The steady forward-march of technology has been kind to those who realized quickly that the paradigm needs to evolve alongside it. Many of us can be slow to recognize old thought patterns and ways of perceiving that no longer serve our purpose. But it’s not too late — yet. Here are three key factors you need to succeed in the new content economy:

1. The right mindset

It boils down to one thing: human mindset. Doing things the old-fashioned way “because that’s what we’ve been doing for years” is the number one obstacle to overcome if we want to position ourselves at the vanguard of digital evolution. We’ve all been guilty of the deadliest business-sin of modernity at one time or another. However, the reality is now painfully obvious. We can no longer continue making such a lackadaisical mistake.

Agile vendors with a growth mindset such as Unbabel, One Hour Translation, or Translated are evolving their thinking to capitalize on gaps in the market opened up by the former’s inertia. If those are to overcome a stagnant mindset, it’s time to revisit first principles. Customers demand LSPs get with the times. Heed the call, reap the rewards.

Agile vendors with a growth mindset are evolving their thinking to capitalize on gaps in the market opened up by our inertia

2. Flexible licensing models

Not all obstacles fall within the domain of LSPs. Another blockage to development is the obsolete licensing model in use by many tech vendors.
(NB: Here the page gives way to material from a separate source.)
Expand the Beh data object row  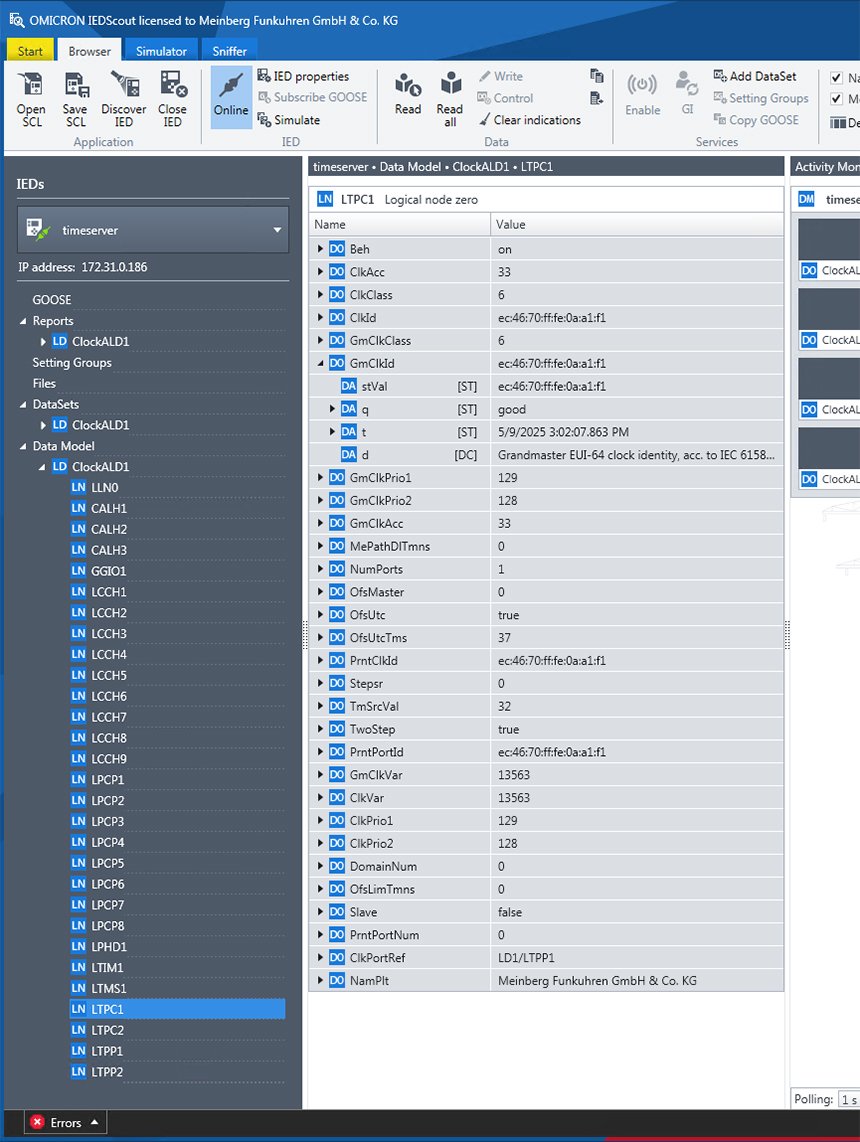[318, 249]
Almost all charge a per-user fee. Many even charge extra for access to APIs. What’s needed is a less cynical approach to opportunity maximization. New AI cloud services offer a plug and play user experience. Accepting progress and leaving inflexible licensing models behind could mean almost any amount of content can be delivered continuously, in any language.

3. Technology

The fear that technology and AI will make LSPs and translation professionals redundant is unfounded. Instead of worrying about competing with basic-level machine translation let’s use technology to our advantage to offer customers what they actually need: a comprehensive content-creation and management service, which includes translation at its core. But you don’t have to do it all on your own — you can just as well seek out technology partners who understand and embrace that the world is changing and we need to move with it.

8. The time is now

So, want to make sure you don’t get left behind, struggling to stay afloat in the swell of the rising tides of change?
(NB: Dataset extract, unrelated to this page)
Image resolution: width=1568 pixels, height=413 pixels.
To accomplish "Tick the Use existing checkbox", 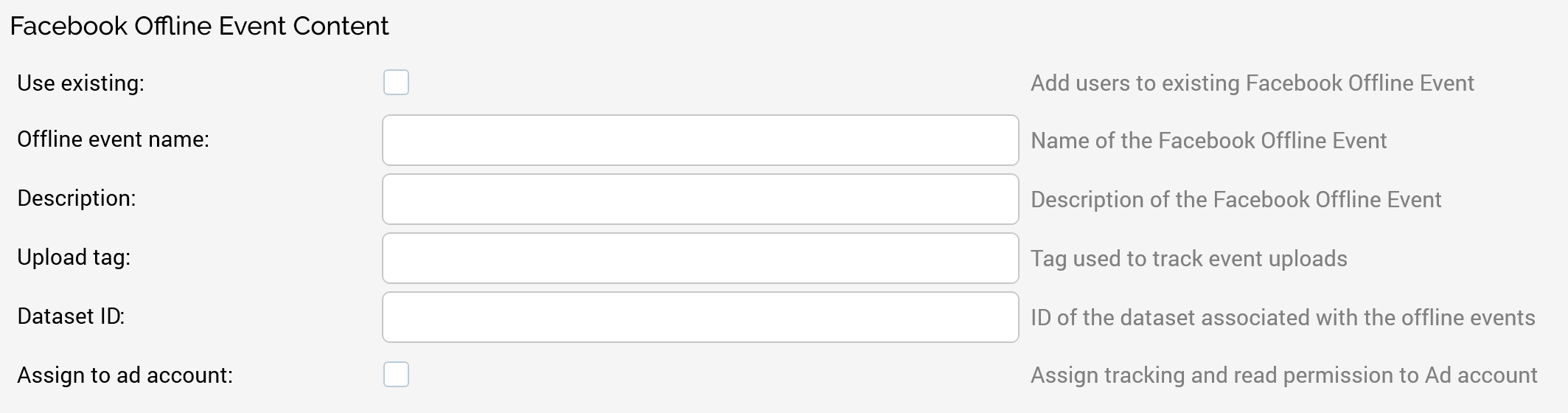I will [396, 83].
Then take action today — open your eyes to the new world of opportunities once hidden by the outgoing dogma of the old way of doing things. Or you could just stick with the systems of the past — after all, the way you’ve always done things has “worked” just fine for years, right?

But if customer footfall has ever been a barometer for which way the wind is blowing, then it won’t be long before the rush toward the language services leaders of the future becomes a stampede.
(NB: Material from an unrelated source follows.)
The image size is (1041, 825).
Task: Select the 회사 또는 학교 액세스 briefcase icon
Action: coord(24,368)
It won’t be long before the rush toward the language services leaders of the future becomes a stampede.

Our tools and delivery methods are advancing at an unprecedented rate. The time-to-market window is shrinking fast. No one can wait. They can’t afford to. Essentially, it’s survival of the quickest.

Now is the time to take action before it’s too late. Moving towards connected translation is your best guarantee to thrive in the content economy.

For those among us poised to take advantage of the opportunities of the new language services universe, these are exciting times. Others will be fighting the rising tide.